## TRY IT
Among the entries, find the lines with the string "universe" and report them.

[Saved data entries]
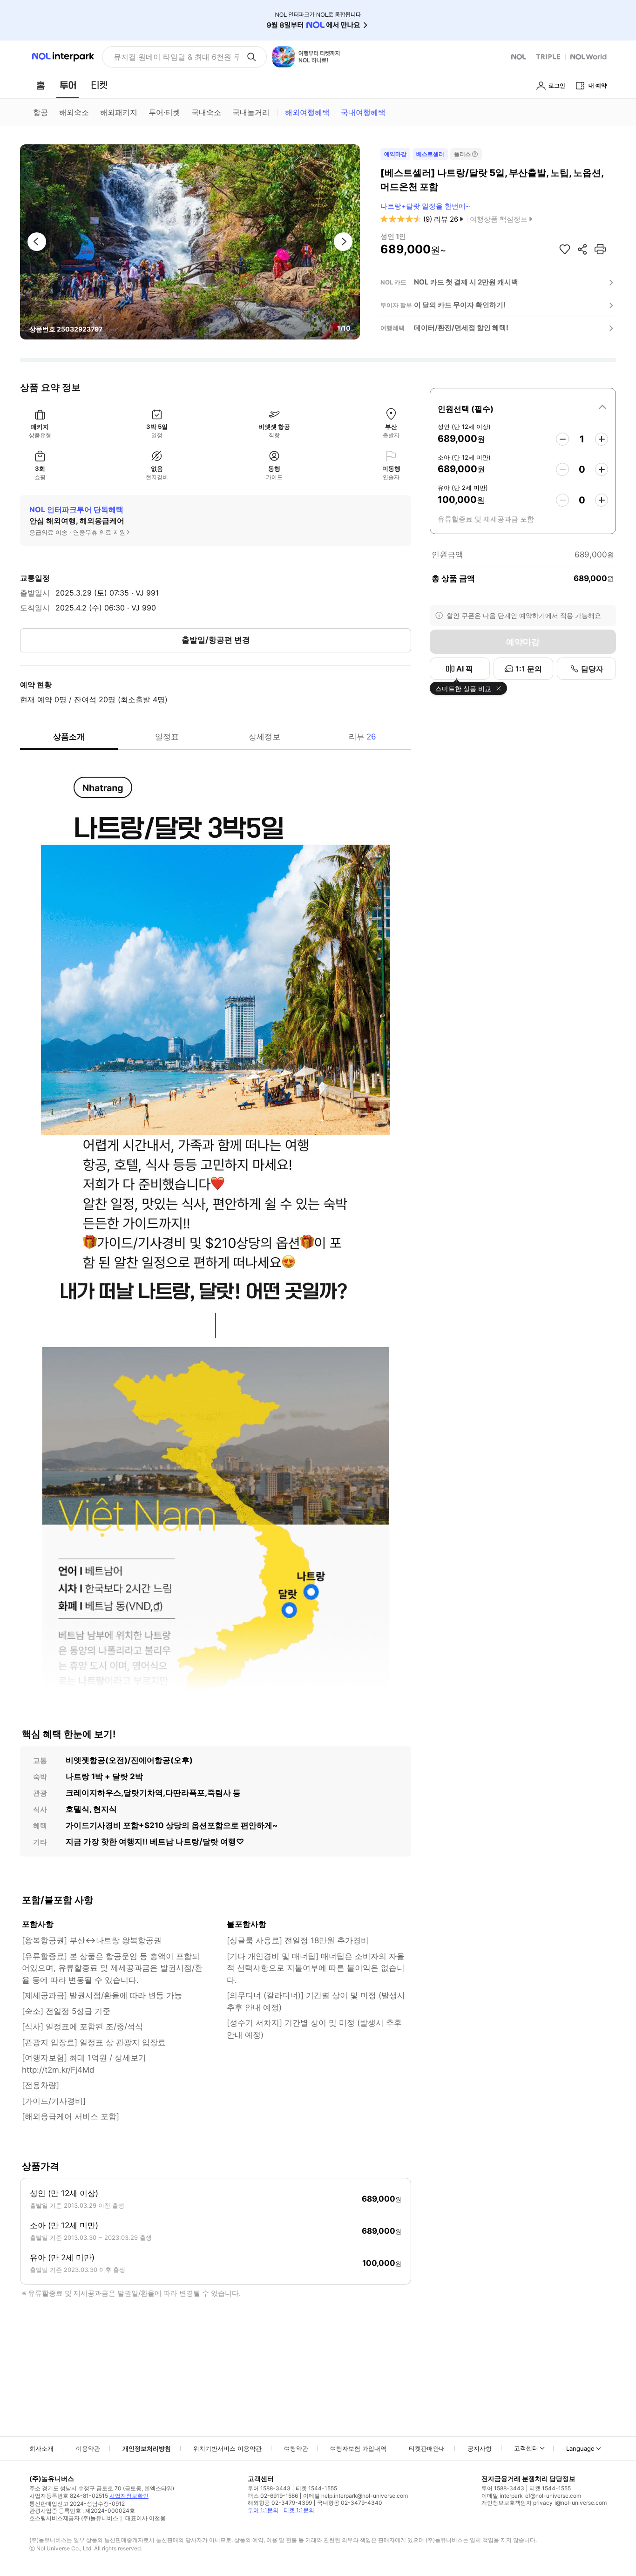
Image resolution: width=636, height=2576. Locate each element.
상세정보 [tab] (264, 736)
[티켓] (99, 85)
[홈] (40, 85)
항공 (40, 112)
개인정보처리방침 (146, 2448)
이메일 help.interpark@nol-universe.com (355, 2495)
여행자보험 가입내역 (358, 2448)
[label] (523, 407)
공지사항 (479, 2448)
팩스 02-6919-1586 (273, 2495)
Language (580, 2448)
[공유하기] (582, 249)
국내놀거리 (251, 112)
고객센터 (526, 2448)
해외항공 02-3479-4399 (280, 2502)
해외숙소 (74, 112)
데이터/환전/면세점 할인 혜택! (461, 327)
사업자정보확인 (129, 2495)
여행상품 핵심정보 (499, 219)
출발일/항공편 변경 (216, 639)
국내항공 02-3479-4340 (349, 2502)
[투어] (67, 85)
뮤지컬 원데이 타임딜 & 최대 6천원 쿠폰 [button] (176, 56)
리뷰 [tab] (362, 736)
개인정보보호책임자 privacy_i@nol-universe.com (544, 2502)
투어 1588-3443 (269, 2488)
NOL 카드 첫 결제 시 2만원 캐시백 (466, 282)
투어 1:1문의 (263, 2510)
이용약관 (88, 2448)
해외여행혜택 (307, 112)
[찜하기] (564, 249)
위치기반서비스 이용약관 (227, 2448)
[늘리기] (601, 439)
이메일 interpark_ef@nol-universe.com (531, 2495)
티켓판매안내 (427, 2448)
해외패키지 (118, 112)
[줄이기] (562, 439)
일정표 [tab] (167, 736)
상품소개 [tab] (69, 736)
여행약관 (296, 2448)
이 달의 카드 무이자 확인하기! (460, 304)
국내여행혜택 (363, 112)
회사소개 (41, 2448)
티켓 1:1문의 (299, 2510)
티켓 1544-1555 (316, 2488)
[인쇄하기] (600, 249)
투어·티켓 (164, 112)
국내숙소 (206, 112)
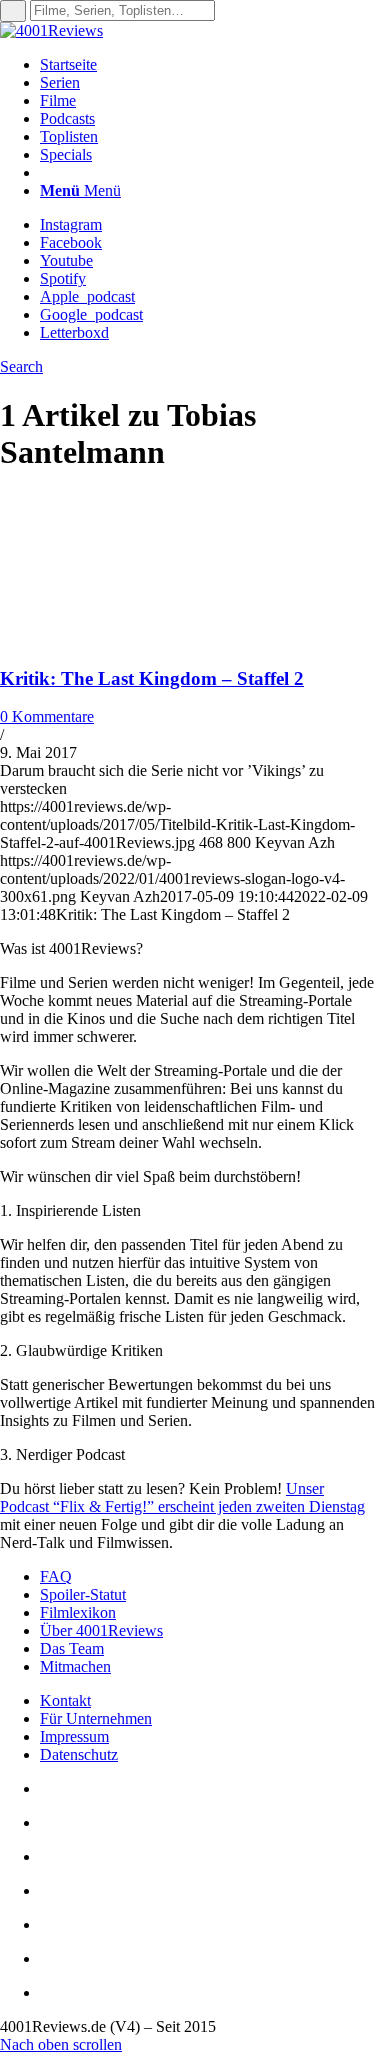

## EXERCISE RESULT
이메일 help.interpark@nol-universe.com (355, 2495)
개인정보보호책임자 privacy_i@nol-universe.com (544, 2502)
이메일 interpark_ef@nol-universe.com (531, 2495)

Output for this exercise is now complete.